>> begin Text excerpt

Welcome to Definitely May Be Agile, the podcast where Peter Maddison and Dave Sharrock discuss the complexities of adopting new ways of working at scale. Hello and welcome to another exciting episode of Definitely Maybe Agile with your hosts, Peter Maddison and Dave Sharrock. So how are you today, Dave?

Dave

Excellent. It's been a great week, another good uh lots of great conversations about some of those interesting problems that uh so many organizations are struggling with at the moment. And uh I think uh what's been interesting is we're doing a lot of work right now around product, product discovery, product management, all of those things. I think there's a lot of attention being given to that, and I think that's going to dovetail very nicely into some of the uh points that we wanted to discuss today.

Peter

Yeah, I was I was having a conversation with uh an mentee of mine earlier, and uh we were talking about um the the building a new product, going into a new marketplace, there uh and the the challenge between deciding, well, how much of this do I build and uh how much do I listen to my customers, and at what point do I know that I've built enough that it can be sold in that marketplace? And these types of questions around how how do I know that my product is ready for the prime time?

Dave

Yeah, well, it's or it I mean that that whole thing of I mean, there's one hand uh on the one hand is how to know when your product's ready for prime time, that sort of product market fit, getting that takeoff that uh every company is sort of sort of seeking in one way. But the other one is how to even enter a market, what to go and do. There's there's a lot of companies out there doing a lot of very similar things, almost certainly to what whatever it is that that your organization does. So finding the the gap that allows your organization to excel becomes more and more challenging. I think, I mean, it it this is areas where it can just classic MBA texts really don't help, right?

Peter

Yes, yeah. There's the so I mean a lot of the classical NBA and people who come through that field get taught all of Michael Porter's uh sort of deliberate strategy, understand your marketplace as the five forces, you've got to understand all of these pieces about that market uh before you can really even enter it, before you can like design an approach, and and not knowing that will cause you to fail, I think is also a part of what's taught. Uh versus uh and that that was kind of a great way of looking at strategy back in the 80s and 90s, and it's still what's taught in MBAs today. Um, there's another big name in the strategy space called uh Henry Minzberg, who uh put more of the emphasis on emergent strategy, that your ability to operate and have a fast feedback loop and learn from your customers quicker, and building the engine to be able to uh create newer versions of your product faster would be what allowed you to succeed and that creating that emergent strategy. So your your strategy wouldn't be set in stone and understood before entering the market, it would emerge from what you learn from the market that you're entering. Yeah.

>> end Text excerpt
>> begin Source material

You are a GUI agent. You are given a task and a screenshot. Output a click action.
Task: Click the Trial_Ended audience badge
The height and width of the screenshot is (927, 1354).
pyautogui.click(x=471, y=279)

>> end Source material

_Directions_:
(a) According to the podcast transcript, whose deliberate strategy do people who come through the MBA field get taught?
(b) Reproduce the part of the podcast transcript starting at "Yeah, I was" and ending at "the prime time?".

_Task results_:
(a) Michael Porter's.

(b)
Yeah, I was I was having a conversation with uh an mentee of mine earlier, and uh we were talking about um the the building a new product, going into a new marketplace, there uh and the the challenge between deciding, well, how much of this do I build and uh how much do I listen to my customers, and at what point do I know that I've built enough that it can be sold in that marketplace? And these types of questions around how how do I know that my product is ready for the prime time?